Exercise description.
Exactly the lines from the start of the data through the line containing "Task: Click the Chromium browser icon" should be output, with both ends kept and nothing added.

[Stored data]
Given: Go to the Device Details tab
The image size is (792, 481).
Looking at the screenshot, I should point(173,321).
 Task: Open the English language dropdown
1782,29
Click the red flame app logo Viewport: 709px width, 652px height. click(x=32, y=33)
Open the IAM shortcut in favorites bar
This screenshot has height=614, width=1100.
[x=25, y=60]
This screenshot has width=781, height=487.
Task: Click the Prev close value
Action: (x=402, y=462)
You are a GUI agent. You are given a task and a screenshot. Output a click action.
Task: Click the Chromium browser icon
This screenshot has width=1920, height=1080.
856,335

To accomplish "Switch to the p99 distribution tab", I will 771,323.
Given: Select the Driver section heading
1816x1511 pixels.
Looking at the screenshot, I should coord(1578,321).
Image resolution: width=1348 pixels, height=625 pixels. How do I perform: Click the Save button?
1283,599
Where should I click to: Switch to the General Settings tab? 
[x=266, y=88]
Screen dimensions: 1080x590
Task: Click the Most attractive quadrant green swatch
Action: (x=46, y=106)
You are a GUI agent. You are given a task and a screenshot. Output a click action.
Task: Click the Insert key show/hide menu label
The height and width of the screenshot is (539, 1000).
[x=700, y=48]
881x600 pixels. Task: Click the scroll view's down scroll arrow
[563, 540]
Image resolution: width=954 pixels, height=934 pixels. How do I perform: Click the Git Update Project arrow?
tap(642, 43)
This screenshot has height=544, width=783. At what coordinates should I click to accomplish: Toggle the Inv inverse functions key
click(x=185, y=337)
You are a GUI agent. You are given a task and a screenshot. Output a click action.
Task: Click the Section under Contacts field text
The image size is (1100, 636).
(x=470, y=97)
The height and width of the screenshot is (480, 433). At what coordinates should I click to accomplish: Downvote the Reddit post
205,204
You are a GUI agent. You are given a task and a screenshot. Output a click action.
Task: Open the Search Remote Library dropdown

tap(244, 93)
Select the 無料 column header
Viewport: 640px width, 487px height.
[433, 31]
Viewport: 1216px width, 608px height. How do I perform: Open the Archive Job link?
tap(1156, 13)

Solution to the problem.
Given: Go to the Device Details tab
The image size is (792, 481).
Looking at the screenshot, I should point(173,321).
 Task: Open the English language dropdown
1782,29
Click the red flame app logo Viewport: 709px width, 652px height. click(x=32, y=33)
Open the IAM shortcut in favorites bar
This screenshot has height=614, width=1100.
[x=25, y=60]
This screenshot has width=781, height=487.
Task: Click the Prev close value
Action: (x=402, y=462)
You are a GUI agent. You are given a task and a screenshot. Output a click action.
Task: Click the Chromium browser icon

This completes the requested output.